Work task =
Your response to the data below should hold nothing except the lines from the one containing "Task: Open the おすすめアプリ tab" down to the one containing "Click the Springer publisher name text", reproduced exactly and without pictures.

Dataset extract =
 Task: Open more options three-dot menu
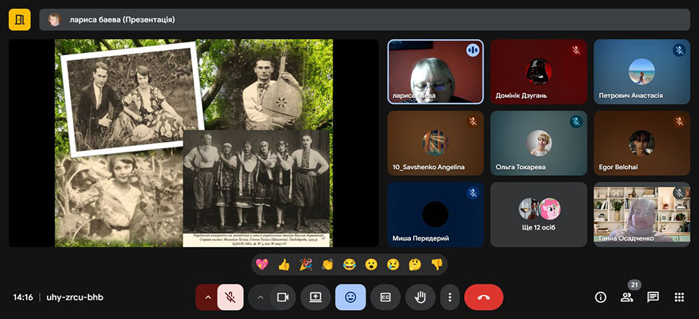point(449,297)
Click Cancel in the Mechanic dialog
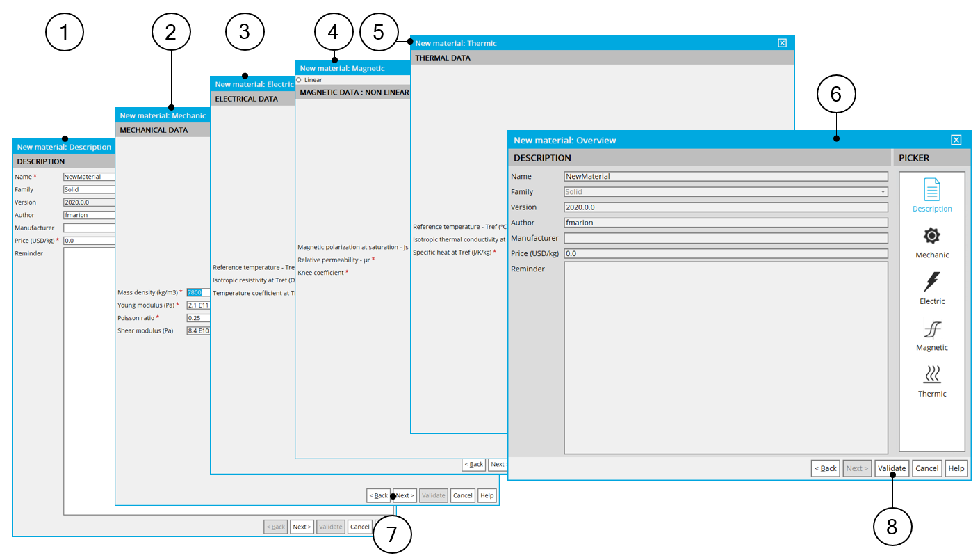 pyautogui.click(x=462, y=495)
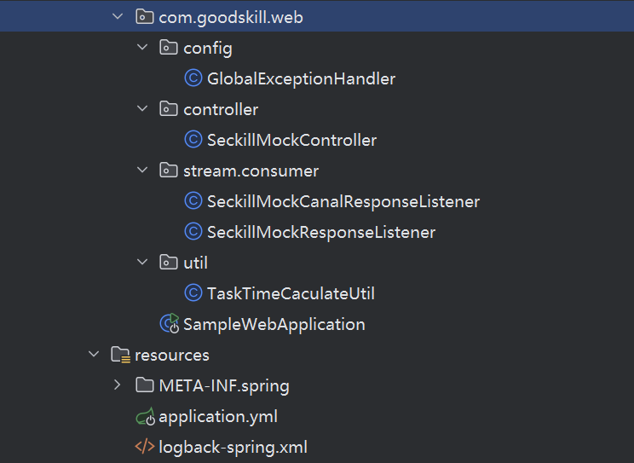
Task: Click the SeckillMockCanalResponseListener class icon
Action: tap(193, 202)
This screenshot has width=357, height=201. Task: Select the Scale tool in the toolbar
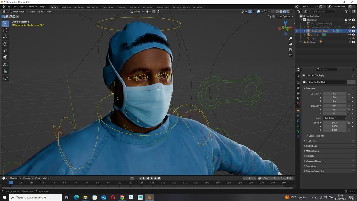5,50
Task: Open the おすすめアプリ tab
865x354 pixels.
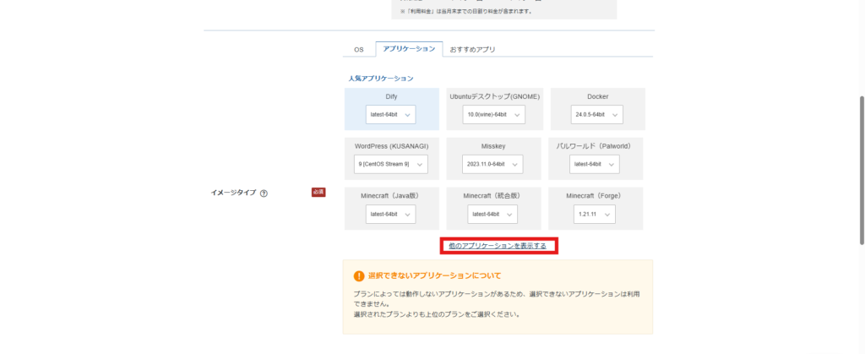Action: [x=472, y=50]
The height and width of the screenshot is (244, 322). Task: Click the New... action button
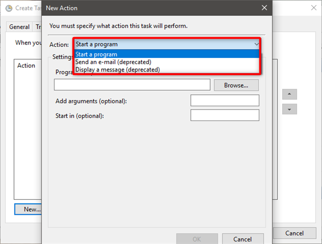(x=28, y=209)
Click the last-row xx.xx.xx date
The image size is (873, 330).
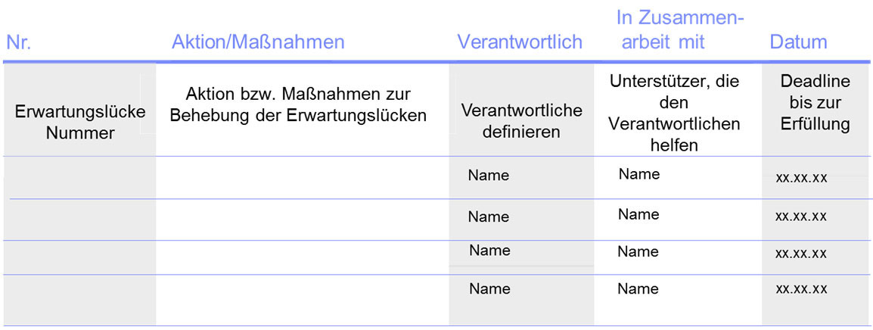coord(801,289)
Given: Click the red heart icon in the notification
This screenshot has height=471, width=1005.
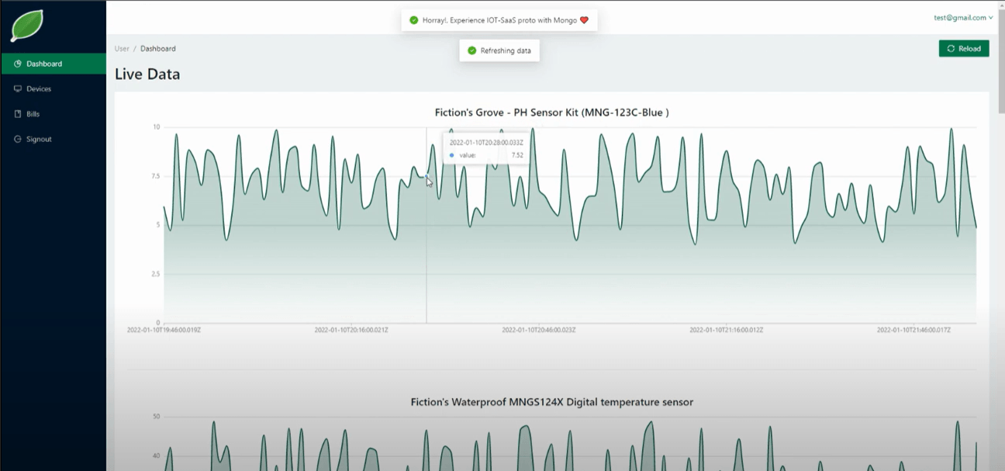Looking at the screenshot, I should pyautogui.click(x=584, y=20).
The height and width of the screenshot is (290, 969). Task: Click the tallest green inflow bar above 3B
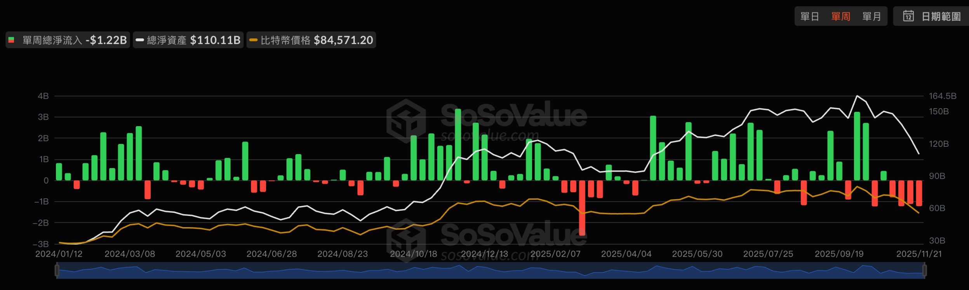pyautogui.click(x=458, y=144)

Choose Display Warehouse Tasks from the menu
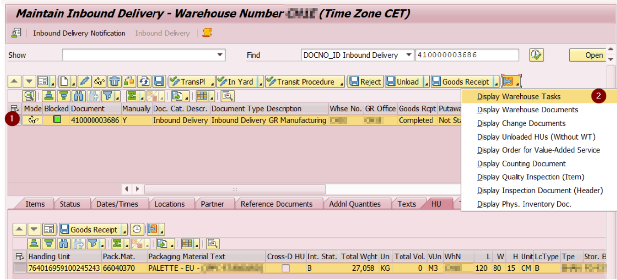(x=519, y=97)
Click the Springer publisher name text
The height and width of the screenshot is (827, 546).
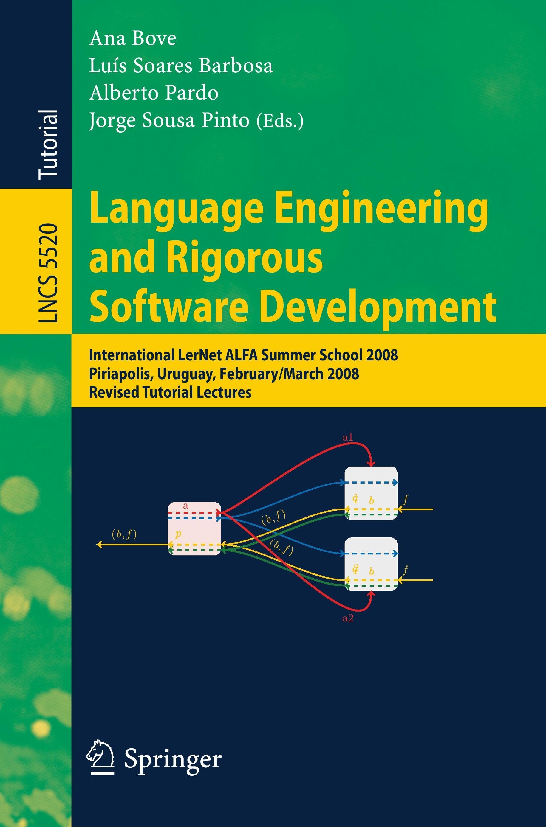[x=173, y=760]
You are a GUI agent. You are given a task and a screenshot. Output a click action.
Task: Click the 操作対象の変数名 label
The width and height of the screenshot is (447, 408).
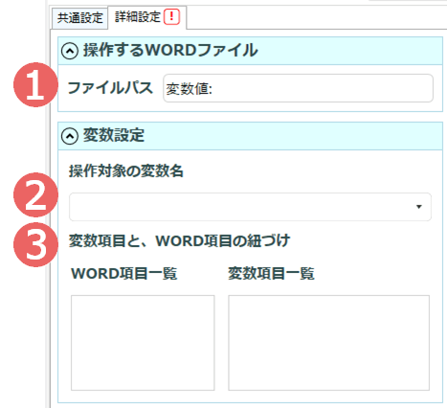(x=126, y=171)
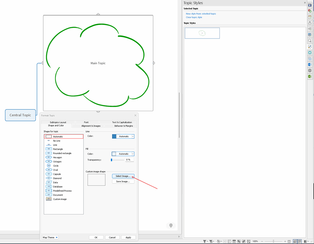Screen dimensions: 314x244
Task: Open the browser globe icon in sidebar
Action: [x=310, y=70]
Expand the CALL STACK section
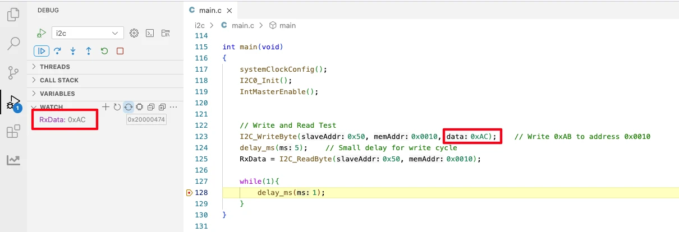Viewport: 679px width, 232px height. click(59, 80)
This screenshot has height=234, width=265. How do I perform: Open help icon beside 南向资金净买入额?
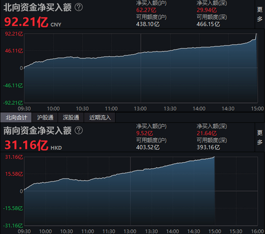tap(79, 130)
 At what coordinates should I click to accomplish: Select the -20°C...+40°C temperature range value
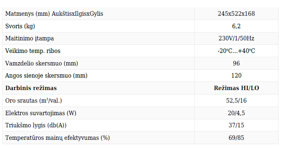[x=236, y=51]
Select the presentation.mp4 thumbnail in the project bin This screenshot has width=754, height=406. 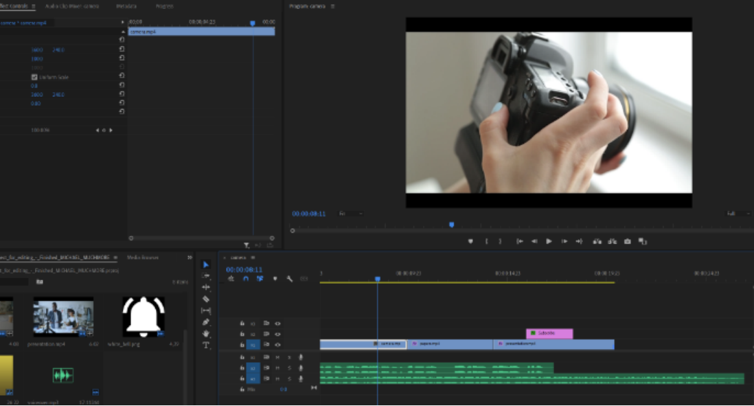pos(62,317)
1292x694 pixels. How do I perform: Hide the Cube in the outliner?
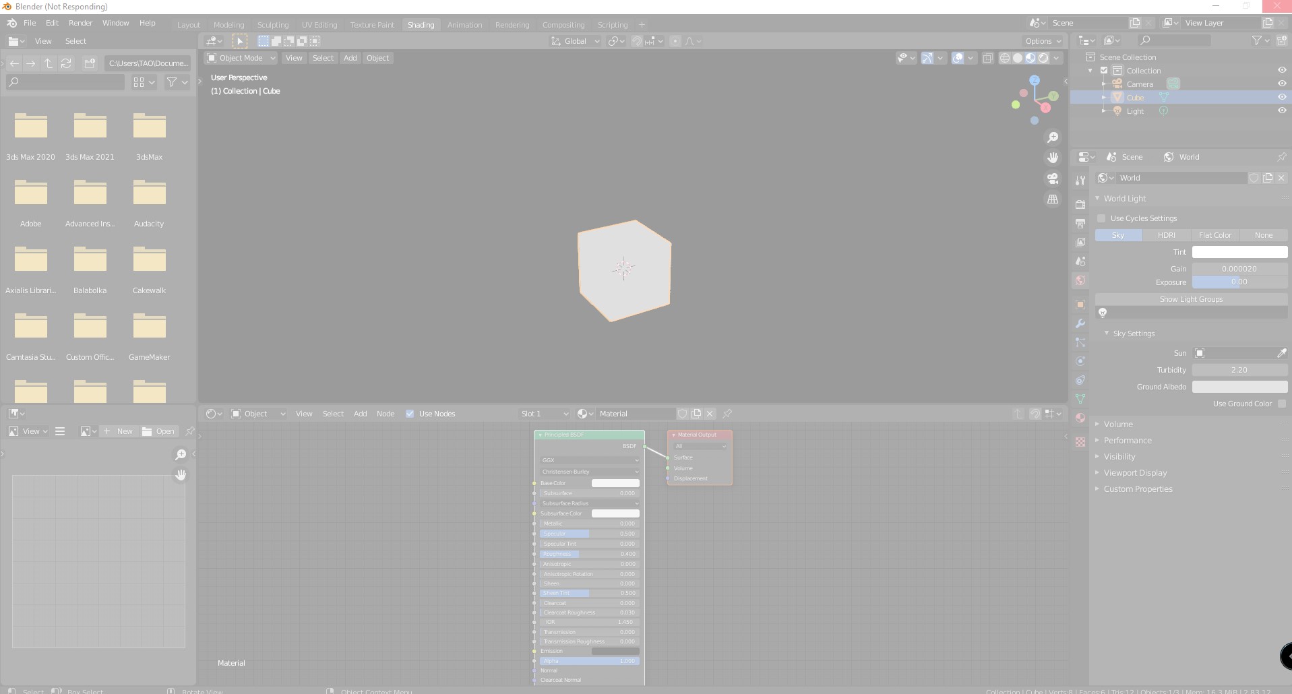1281,98
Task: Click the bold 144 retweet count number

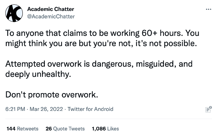Action: click(x=11, y=129)
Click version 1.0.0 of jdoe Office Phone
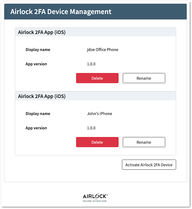The image size is (192, 209). tap(91, 64)
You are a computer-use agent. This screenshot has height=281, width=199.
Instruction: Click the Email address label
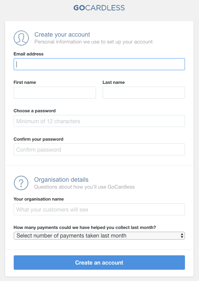click(x=28, y=54)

Your solution =
Task: Open the おすすめアプリ tab
865x354 pixels.
Action: [x=472, y=50]
The height and width of the screenshot is (244, 322). Task: Click the New... action button
(x=28, y=209)
Click the last-row xx.xx.xx date
The image size is (873, 330).
coord(801,289)
Given: Click the red heart icon in the notification
This screenshot has height=471, width=1005.
Looking at the screenshot, I should pyautogui.click(x=584, y=20).
The height and width of the screenshot is (290, 969). Task: Click the tallest green inflow bar above 3B
pyautogui.click(x=458, y=144)

Choose Display Warehouse Tasks from the menu
(x=519, y=97)
Click the Springer publisher name text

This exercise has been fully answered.